This journal entry is prepared solely to present a very basic version of my views toward marriage and the prenuptial agreement.
Now it’s often believed that marriage is the full culimination of a couple’s love. You date or court, and then after some time you become engaged, and finally you “marry”: but what does it mean to marry?
It’s easy to think marriage is the outward ceremony: the dressing up in the tuxedos and big white dress, having your family all come and witness, and the partaking of the vows… But is this really marriage?
This may be what marriage is to the minds of the people partaking in such, but to the government, marriage is nothing of the sort. The government doesn’t care if you love each other, or what vows you made to each other. Marriage is really a contract between the man and the woman which has been pre-written by the government. Upon close examination of this contract, you find little romance. Nearly the entire body of government law surrounding marriage is geared toward SEPERATION and DEATH.
Outside of a few minor tax benefits, and other little perks, marriage, by law, is a set of conditions as to who gets what upon SEPERATION or DEATH.
When two lovers go to the courthouse, and fill out all their marriage paperwork, they think they’re finally bringing to full culimination their love for one another. They think they’re posting in big letters their undying faithfulness to one another, all over the walls of the courthouse and the world. There couldn’t be anything farther from the case.
In fact, what they’re doing (mainly) is asking the government: “Hey, if things don’t work out between us, we need a third party to come in and make sure all the things we’ve accumulated while we were together is divided properly. We want these assets to be divided according to the procedure denoted in U.S. law under ‘marriage’.”
I don’t really consider the distribution of assets upon DEATH a real benefit to marriage, as this could just as easily be accomplished by a good thoroughly written will.
Marriage law has to do with who gets the house, the money in the bank account, the car(s), and who gets custody of the children …. all upon SEPERATION. What you’re doing (mainly) when you fill out the marriage license is saying you want your relationship to have this procedure done if, and only if, you SEPERATE.
So you see, if you’re even getting “married” to begin with, you’re almost presupposing the fact that things may not work out, and you’re looking after yourself and your assets.

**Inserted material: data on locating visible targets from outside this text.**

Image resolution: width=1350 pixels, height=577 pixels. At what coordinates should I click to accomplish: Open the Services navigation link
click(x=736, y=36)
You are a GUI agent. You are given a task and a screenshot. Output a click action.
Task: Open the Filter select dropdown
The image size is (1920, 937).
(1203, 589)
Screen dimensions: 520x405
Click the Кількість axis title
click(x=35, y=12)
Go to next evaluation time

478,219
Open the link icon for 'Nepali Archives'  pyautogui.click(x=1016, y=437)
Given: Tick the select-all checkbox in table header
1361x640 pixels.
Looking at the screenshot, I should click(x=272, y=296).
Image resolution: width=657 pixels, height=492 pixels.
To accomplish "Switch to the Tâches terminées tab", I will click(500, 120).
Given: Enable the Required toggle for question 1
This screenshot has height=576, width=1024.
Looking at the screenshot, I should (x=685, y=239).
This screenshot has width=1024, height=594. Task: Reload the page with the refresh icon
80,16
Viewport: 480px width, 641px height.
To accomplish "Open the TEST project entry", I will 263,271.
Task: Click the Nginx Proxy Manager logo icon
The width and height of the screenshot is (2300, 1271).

I’m not saying this is bad. I believe in it wholeheartedly. It’s oftentimes misunderstood, however, that marriage is some sort of unity between a couple. Maybe somewhat, but that’s not the main gist of what marriage is. Sharing a lastname, calling each other “Mr” and “Mrs”, etc, is not much of a big deal. There are some benefits you can find to marriage, which are pretty good, but it’s still not what people are thinking of when they think of what marriage is. If you want an idea as to what kinds of things you’re actually agreeing to when filling out a marriage contract, check out the web link below:
The most notable example I see as a benefit of marriage is the inheritance of property of the spouse upon death of the spouse. That’s a real benefit. (though this can be better handled with a will). It’s not what most people are thinking of, however, when they’re getting “married”.
Now it’s often the case that people think that bringing a prenuptial agreement into the equation “ruins the romance”. This is unjustified. What a prenuptial agreement is is nothing more than telling the government: “Hey, I like some of the ways you guys handle property, children, and other asset distribution if we seperate, but I don’t particularly like how such and such a condition is handled. I would rather these assets be divided this way, instead of that way.”
What I hope you see is that the “marriage license” you’re filling out with the government is just as lacking in romance as the prenuptial agreement. Marriage law seems mainly geared toward who gets what upon seperation, or making sure the spouse gets the assets upon death of the other. Not exactly romantic stuff.